What is expected => Provide only the number of lines in the data below that contain the word "Choose".

Extracted entries =>
=== Begin Enclosure ===
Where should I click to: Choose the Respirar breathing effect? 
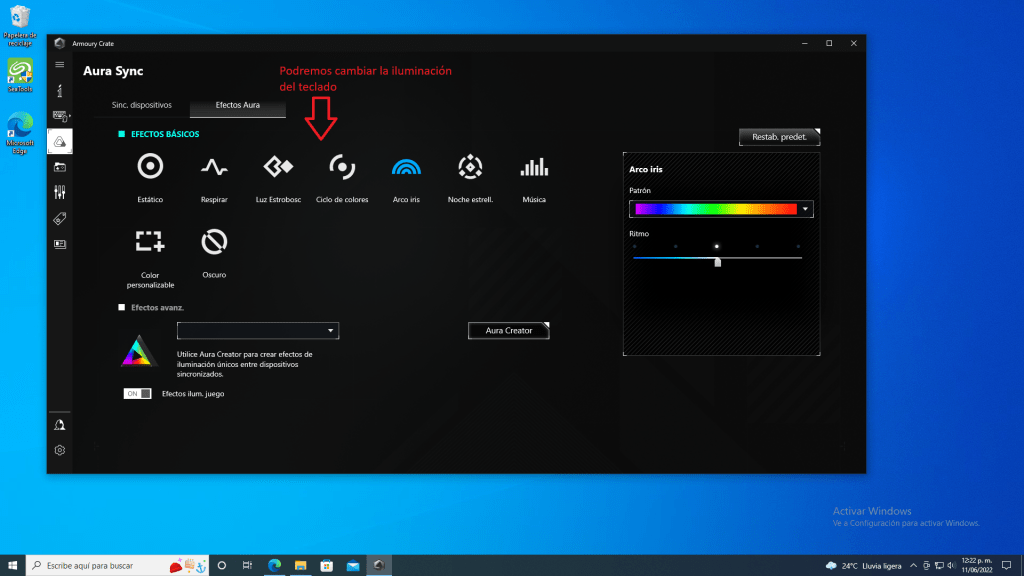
=== End Enclosure ===
=== Begin Enclosure ===
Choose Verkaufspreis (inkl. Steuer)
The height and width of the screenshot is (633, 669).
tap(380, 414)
=== End Enclosure ===
=== Begin Enclosure ===
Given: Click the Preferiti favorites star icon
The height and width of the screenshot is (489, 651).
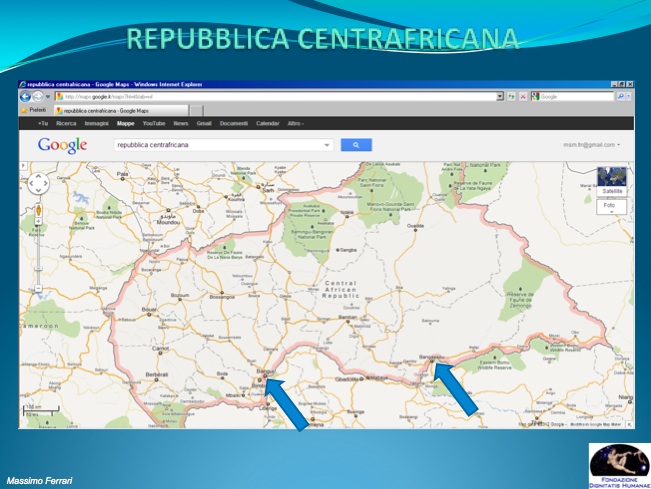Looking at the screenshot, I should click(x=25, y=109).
=== End Enclosure ===
Completed task => 2